=== Begin Enclosure ===

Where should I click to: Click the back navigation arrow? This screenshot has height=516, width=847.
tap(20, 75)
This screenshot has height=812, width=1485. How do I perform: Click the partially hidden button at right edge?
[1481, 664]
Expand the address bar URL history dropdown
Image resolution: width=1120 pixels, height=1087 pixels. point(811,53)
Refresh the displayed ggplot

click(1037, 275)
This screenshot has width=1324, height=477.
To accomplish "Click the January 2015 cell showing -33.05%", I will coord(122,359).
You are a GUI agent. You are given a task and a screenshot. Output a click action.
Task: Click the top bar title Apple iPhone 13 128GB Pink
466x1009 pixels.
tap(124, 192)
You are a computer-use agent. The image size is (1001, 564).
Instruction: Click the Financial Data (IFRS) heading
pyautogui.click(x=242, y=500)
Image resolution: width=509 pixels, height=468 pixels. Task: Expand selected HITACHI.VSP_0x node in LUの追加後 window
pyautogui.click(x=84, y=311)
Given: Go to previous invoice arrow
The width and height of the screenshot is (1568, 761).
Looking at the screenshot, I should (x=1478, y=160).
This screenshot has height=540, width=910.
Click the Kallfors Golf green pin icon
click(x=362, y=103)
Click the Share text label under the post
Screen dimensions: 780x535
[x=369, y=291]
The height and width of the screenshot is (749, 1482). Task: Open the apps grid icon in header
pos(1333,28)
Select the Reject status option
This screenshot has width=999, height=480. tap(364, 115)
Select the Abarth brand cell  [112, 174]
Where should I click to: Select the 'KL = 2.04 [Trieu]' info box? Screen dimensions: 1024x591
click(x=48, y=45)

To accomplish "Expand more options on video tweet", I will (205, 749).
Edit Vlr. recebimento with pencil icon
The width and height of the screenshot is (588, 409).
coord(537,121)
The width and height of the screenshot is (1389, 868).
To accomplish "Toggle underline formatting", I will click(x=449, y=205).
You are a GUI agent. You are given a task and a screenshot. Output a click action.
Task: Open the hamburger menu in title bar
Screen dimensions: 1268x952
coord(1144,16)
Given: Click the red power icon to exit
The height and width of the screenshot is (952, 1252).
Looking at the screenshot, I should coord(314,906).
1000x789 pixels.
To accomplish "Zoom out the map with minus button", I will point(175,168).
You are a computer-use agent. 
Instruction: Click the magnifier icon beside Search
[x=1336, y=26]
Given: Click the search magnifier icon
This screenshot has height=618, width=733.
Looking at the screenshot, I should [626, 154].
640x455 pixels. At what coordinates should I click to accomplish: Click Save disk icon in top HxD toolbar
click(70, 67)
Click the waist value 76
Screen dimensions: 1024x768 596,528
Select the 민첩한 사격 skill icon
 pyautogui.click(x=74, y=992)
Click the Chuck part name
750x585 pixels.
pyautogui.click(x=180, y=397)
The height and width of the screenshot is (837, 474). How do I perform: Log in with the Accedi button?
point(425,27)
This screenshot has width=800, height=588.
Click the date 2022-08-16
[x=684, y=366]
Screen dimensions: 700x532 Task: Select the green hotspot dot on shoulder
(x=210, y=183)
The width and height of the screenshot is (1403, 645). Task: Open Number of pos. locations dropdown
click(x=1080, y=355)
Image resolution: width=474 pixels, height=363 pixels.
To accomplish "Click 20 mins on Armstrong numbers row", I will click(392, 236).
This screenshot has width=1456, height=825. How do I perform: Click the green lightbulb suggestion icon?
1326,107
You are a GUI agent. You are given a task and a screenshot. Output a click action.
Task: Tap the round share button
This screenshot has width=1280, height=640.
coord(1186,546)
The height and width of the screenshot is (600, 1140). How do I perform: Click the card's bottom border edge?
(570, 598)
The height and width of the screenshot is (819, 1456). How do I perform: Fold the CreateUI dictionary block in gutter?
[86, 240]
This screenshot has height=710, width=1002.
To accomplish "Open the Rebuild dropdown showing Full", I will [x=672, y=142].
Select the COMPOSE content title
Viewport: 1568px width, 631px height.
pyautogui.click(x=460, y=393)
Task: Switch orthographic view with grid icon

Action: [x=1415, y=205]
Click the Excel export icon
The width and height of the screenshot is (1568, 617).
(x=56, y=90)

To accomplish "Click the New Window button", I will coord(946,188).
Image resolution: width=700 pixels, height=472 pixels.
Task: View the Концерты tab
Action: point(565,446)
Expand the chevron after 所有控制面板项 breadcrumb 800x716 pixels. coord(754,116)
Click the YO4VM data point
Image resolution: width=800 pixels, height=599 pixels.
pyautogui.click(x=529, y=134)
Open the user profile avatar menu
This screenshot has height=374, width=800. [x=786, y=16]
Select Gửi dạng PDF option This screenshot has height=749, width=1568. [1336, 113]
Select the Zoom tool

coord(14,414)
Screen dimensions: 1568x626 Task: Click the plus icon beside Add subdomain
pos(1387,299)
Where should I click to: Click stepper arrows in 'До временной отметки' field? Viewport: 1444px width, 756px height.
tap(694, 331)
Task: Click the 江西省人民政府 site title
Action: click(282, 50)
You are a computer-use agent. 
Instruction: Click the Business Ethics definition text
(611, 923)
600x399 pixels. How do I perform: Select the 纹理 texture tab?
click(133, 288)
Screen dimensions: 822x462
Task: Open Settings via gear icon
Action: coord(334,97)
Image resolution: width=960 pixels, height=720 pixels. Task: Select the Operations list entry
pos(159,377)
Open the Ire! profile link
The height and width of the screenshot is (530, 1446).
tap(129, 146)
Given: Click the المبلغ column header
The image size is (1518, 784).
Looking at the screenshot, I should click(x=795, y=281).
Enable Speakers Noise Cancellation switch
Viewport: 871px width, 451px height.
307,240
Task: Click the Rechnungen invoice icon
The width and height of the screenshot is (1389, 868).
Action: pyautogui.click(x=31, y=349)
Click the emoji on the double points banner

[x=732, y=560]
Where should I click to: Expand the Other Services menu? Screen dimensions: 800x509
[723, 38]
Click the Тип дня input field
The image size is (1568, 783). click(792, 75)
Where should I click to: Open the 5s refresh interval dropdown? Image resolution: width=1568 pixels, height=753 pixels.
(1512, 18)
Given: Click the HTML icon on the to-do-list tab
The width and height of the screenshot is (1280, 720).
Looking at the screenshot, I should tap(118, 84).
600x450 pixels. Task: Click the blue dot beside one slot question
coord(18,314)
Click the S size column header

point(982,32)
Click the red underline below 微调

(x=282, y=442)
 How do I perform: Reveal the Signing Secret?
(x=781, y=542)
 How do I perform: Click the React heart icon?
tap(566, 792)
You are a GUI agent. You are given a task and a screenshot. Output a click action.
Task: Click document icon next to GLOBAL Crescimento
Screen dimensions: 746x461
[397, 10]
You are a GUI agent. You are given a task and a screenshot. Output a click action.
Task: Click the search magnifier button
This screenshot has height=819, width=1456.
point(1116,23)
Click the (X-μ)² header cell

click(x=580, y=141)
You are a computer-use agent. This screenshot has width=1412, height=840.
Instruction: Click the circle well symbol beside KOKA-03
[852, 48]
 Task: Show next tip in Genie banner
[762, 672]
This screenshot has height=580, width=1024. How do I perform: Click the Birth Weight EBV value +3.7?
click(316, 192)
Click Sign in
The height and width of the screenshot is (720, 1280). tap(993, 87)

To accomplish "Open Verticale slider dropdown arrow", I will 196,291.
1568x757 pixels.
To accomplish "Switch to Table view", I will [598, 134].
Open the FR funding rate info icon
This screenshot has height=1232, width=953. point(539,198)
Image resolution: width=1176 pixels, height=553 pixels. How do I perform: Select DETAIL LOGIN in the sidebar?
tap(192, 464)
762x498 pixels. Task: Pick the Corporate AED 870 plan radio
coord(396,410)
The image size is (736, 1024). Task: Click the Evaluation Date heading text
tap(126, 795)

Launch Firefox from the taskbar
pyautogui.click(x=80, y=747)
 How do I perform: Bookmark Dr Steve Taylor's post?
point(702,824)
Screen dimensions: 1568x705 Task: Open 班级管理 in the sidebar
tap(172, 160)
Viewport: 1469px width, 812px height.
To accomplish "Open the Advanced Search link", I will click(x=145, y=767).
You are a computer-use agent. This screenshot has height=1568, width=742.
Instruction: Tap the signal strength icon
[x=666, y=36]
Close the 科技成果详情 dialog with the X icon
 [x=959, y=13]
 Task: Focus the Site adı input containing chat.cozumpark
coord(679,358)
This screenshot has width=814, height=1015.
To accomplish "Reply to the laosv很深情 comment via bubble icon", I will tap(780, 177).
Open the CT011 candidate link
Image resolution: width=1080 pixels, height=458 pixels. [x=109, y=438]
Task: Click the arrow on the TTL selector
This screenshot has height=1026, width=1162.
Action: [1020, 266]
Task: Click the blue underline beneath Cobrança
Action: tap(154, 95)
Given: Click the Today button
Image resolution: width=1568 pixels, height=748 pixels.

=== End Enclosure ===

ASSIGNMENT:
From the records above, return each line that includes "invoice".

ANSWER TO THIS PROBLEM:
Given: Go to previous invoice arrow
Task: Click the Rechnungen invoice icon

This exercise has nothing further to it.